What the task asks: From the records below, print exactly the lines starting at the one containing "Task: Click the Save As button" and ending at the one containing "Task: Click the sensitivity label", ends included, and nothing else.

(Stored items)
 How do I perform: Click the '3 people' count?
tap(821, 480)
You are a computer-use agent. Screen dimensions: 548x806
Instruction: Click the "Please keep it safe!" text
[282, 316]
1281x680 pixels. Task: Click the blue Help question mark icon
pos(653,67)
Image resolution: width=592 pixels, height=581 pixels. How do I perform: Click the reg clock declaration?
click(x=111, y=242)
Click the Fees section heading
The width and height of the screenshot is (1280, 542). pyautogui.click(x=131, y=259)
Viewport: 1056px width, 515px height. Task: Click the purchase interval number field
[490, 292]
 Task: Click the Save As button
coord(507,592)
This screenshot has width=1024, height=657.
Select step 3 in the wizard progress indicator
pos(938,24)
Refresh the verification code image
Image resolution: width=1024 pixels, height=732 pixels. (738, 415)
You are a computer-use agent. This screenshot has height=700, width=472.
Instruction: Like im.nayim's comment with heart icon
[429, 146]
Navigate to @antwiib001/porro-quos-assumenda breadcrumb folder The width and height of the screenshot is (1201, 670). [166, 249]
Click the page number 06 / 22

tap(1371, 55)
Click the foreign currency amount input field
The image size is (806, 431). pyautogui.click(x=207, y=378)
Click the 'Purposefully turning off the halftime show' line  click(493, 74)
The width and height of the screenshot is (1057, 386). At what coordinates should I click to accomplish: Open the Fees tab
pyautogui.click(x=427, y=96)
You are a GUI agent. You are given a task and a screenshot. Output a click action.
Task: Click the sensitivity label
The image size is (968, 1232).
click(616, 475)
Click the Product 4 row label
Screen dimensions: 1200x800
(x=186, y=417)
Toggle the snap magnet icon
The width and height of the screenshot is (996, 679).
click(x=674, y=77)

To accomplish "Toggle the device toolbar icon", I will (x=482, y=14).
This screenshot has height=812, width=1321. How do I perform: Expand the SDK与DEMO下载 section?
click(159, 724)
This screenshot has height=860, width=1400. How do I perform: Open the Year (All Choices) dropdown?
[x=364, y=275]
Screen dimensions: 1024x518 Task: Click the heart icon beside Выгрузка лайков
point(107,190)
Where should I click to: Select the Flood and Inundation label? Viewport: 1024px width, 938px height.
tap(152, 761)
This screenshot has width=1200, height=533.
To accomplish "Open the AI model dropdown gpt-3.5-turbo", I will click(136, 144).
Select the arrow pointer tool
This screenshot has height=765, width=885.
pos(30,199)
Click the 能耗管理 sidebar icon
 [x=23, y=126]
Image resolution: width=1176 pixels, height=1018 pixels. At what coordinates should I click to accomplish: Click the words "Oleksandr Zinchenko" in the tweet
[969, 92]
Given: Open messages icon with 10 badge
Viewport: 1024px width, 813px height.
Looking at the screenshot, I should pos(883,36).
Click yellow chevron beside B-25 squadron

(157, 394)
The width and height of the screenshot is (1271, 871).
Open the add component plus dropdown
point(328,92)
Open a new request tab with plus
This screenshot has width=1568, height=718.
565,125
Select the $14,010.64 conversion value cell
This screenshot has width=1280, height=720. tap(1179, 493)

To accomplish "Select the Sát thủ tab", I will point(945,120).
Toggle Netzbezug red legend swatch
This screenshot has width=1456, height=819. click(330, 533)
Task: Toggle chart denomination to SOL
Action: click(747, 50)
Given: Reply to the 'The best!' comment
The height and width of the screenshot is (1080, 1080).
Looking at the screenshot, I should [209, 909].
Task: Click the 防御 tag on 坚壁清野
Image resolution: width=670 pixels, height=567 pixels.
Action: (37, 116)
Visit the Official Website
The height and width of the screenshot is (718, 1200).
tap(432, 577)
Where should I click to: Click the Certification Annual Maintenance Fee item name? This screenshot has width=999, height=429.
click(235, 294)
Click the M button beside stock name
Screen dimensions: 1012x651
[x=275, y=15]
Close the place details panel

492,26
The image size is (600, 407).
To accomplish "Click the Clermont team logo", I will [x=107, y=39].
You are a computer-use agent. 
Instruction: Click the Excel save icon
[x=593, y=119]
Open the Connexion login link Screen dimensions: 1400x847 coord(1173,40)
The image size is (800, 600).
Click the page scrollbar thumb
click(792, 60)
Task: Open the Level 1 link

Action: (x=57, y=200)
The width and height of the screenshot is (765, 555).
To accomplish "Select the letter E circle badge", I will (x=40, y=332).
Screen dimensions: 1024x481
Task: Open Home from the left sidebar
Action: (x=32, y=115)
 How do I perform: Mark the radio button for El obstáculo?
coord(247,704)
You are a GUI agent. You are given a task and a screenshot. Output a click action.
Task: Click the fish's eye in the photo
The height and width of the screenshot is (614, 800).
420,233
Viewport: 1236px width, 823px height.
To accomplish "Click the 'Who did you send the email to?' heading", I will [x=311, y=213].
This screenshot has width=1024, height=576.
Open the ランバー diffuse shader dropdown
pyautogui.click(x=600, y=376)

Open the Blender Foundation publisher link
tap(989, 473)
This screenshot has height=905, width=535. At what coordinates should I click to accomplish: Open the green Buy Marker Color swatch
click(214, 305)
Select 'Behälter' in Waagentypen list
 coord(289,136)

Answer:
 Task: Click the Save As button
coord(507,592)
This screenshot has width=1024, height=657.
Select step 3 in the wizard progress indicator
pos(938,24)
Refresh the verification code image
Image resolution: width=1024 pixels, height=732 pixels. (738, 415)
You are a computer-use agent. This screenshot has height=700, width=472.
Instruction: Like im.nayim's comment with heart icon
[429, 146]
Navigate to @antwiib001/porro-quos-assumenda breadcrumb folder The width and height of the screenshot is (1201, 670). [166, 249]
Click the page number 06 / 22

tap(1371, 55)
Click the foreign currency amount input field
The image size is (806, 431). pyautogui.click(x=207, y=378)
Click the 'Purposefully turning off the halftime show' line  click(493, 74)
The width and height of the screenshot is (1057, 386). At what coordinates should I click to accomplish: Open the Fees tab
pyautogui.click(x=427, y=96)
You are a GUI agent. You are given a task and a screenshot. Output a click action.
Task: Click the sensitivity label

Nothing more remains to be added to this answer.